▶ **WORK INSTRUCTIONS**
**1)** In the text on baseball's wild card games, what year did Major League Baseball add the second wild card team?
**2)** Extend the text on baseball's wild card games by a few paragraphs, starting after its last sentence.

▶ **DOCUMENT TEXT**

Win or lose, the next day you almost always need to suit up and do it all over again. Like life, the baseball season tests and exposes teams over the long haul rather than from isolated, random stints. That’s what makes this week’s single-elimination wild card play-in games so improper.

The Wild Card Elevates Poor Performers

After a 162-game regular season, the final spots in the Division Series are decided by just one game irrespective of the wild card teams’ final records. In 2012, Major League Baseball added the second wild card team and, in the first five years, eight of the 10 games featured two teams within one game of each other at the end of the season. Fortunately.

However, Atlanta lost their one-game playoff against a St. Louis club six games worse than them in 2012. The next year, Pittsburgh was forced to square off against a Cincinnati team four games worse in their own division.

It gets worse. Tuesday and Wednesday, New York and Arizona will host teams that finished six games behind each of them for winner-take-all matchups. The Diamondbacks had a better record than the NL Central-winning Chicago Cubs and the second-best run differential in their league. The Yankees had the second-best run differential in all of baseball. Their accomplishments will be rewarded by a game of chance this week. In any other realm of life, we would call that unfair.

Here is food for thought: If the Colorado Rockies manage to beat the D-Backs and their ace Zach Greinke Wednesday night, does that indicate they are A) a better team, or B) only five games worse? There is no rationale for answering the former unless the two teams are tied after the first 162 games. A season that measures success over such a large sample should not embrace randomness and mediocrity as such.

A Better Way to Arrange Postseason Games

None of this to say that arranging a postseason format is easy or scientific. Nor is it to say we should axe it entirely in favor of awarding the championship to the team with the best regular-season record. The postseason should balance excellence over the long season with head-to-head showdowns between the best teams and, yes, the drama of short series.

▶ **DATA LINES**
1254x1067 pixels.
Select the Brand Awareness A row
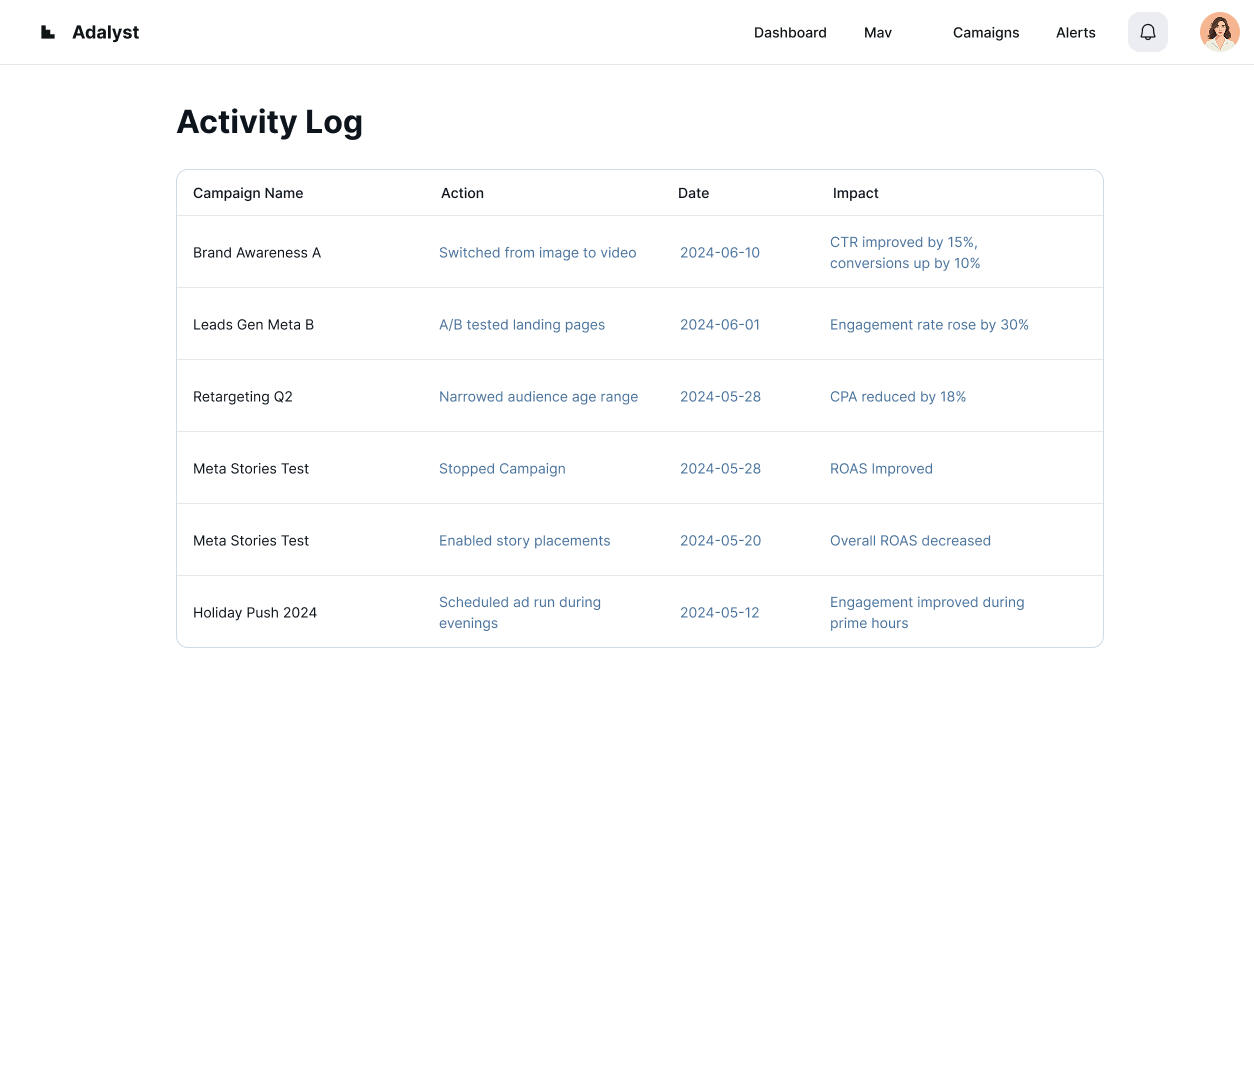[257, 253]
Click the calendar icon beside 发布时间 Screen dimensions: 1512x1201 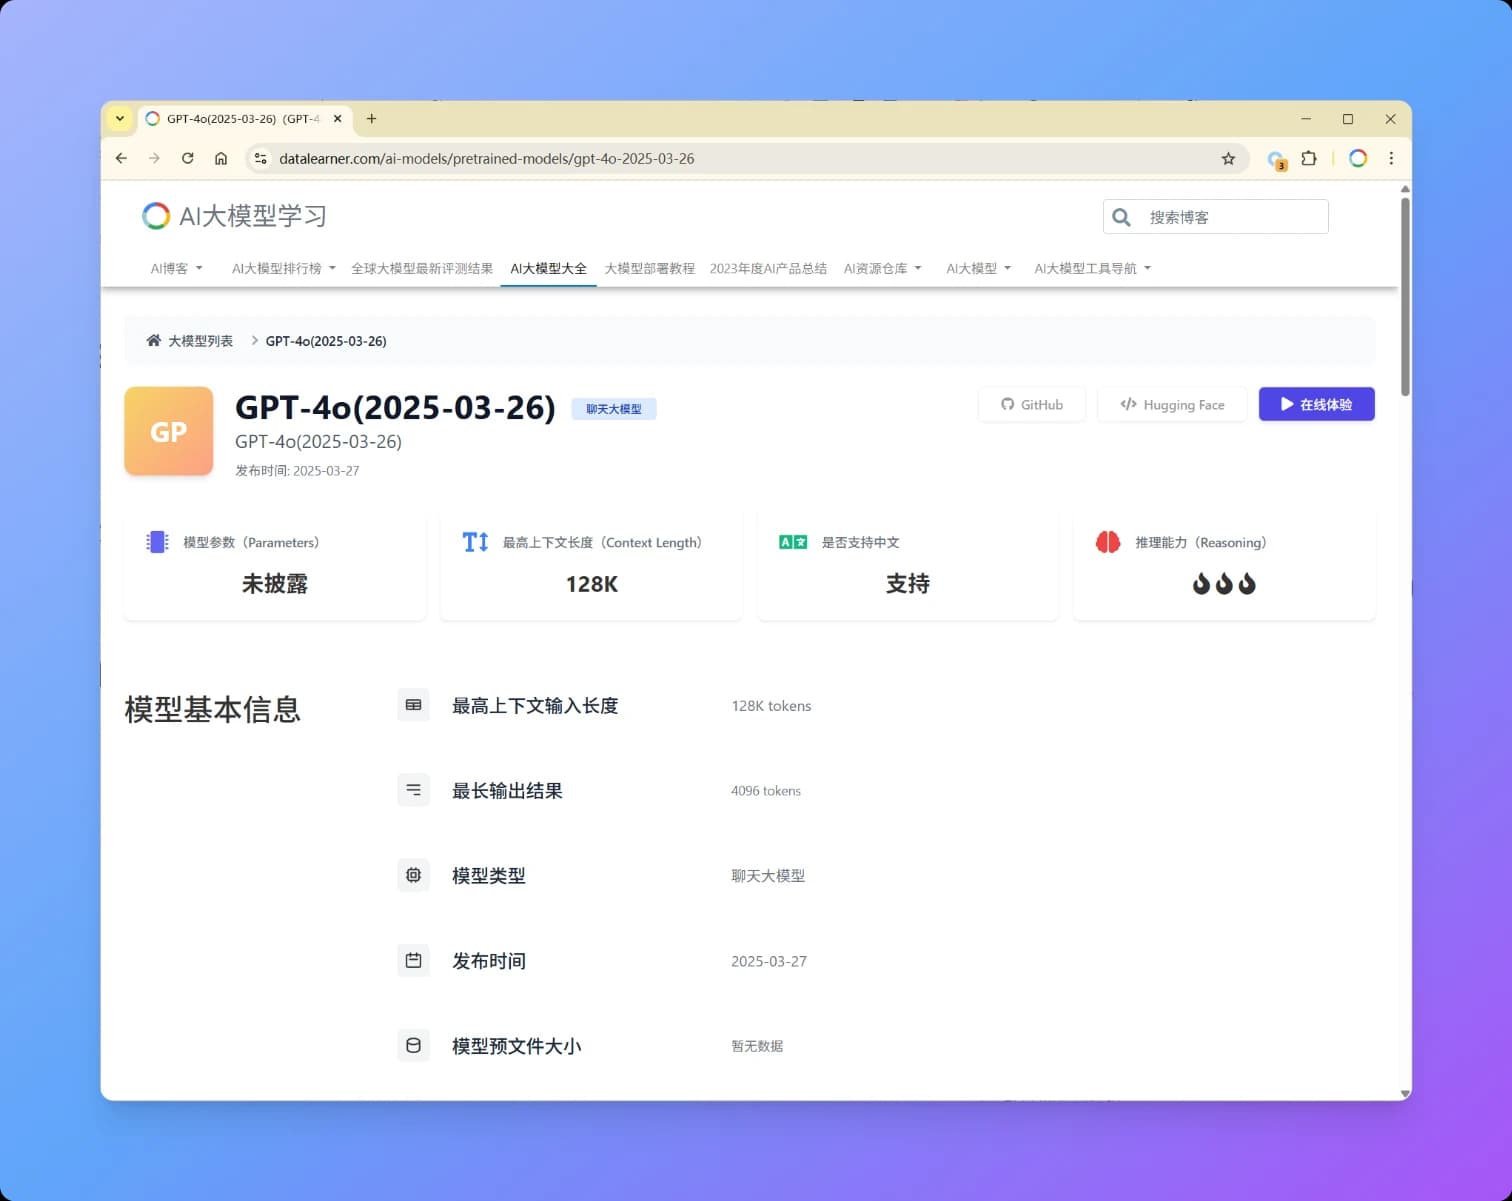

▶ **FINAL ANSWERS**
**1)** 2012

**2)**
MLB already does this better than the NHL and NBA because those leagues qualify more than half their teams for their playoffs! Not to mention the NFL could never do more than single-elimination playoff games because the sport is too brutal on the human body to press it more.

Best-of-seven series between three division winners and the next-best record in each league is the most sensible format. But the play-in game is a bridge too far and deeply out of character for the league. If MLB is pining so badly for an extra two games of TV viewership and ticket sales, expanding the Division Series from best of five to seven would be an excellent alternative. Not only would it include a financial payout, but it would increase the likelihood that the better team advances.

Others defend the play-in game because it augments the importance of winning one’s division. It does so slightly, at the greater expense of reducing the importance of the regular season overall. Divisions are arbitrary, for one. Teams also play fewer than half their games within them. Excessively penalizing or rewarding teams that draw a good or poor division is extreme and unnecessary.

Eight Red Sox teams between 1998 and 2009 won between 92 and 98 games and finished second to the Yankees in the AL East. While Boston fans certainly deserve to suffer all sorts of grave sports misery, it would have been unfair for all of those perennially good Red Sox teams to be subject to random single-elimination propositions against much lesser teams simply because they were stuck with the Yankees in their division. And for all the emphasis on intra-divisional excellence, the Diamondbacks will face off against an inferior division rival Wednesday. Through baseball’s veil of ignorance, we should understand this is not reasonable no matter who the best wild card is.

Let’s Restore Balance to the Postseason

Finally, many proponents of the second Wild Card—perhaps the most honest among them—admit their affinity is about the excitement of single-elimination. The final game in a series is always exciting, which made the Cubs’ first World Series victory in 108 years in extra innings of the seventh game among of the best sporting events ever. “Game Seven” are the two greatest words in the English language, because they are earned. If every game is an elimination game, it devalues the drama.

If that were not the case, MLB should just expand the postseason to a “sweet 16” and make it single-elimination until the champion is crowned. While that is not presently being entertained, the reducto ad absurdum should raise concerns about the muddy terrain that MLB is traversing.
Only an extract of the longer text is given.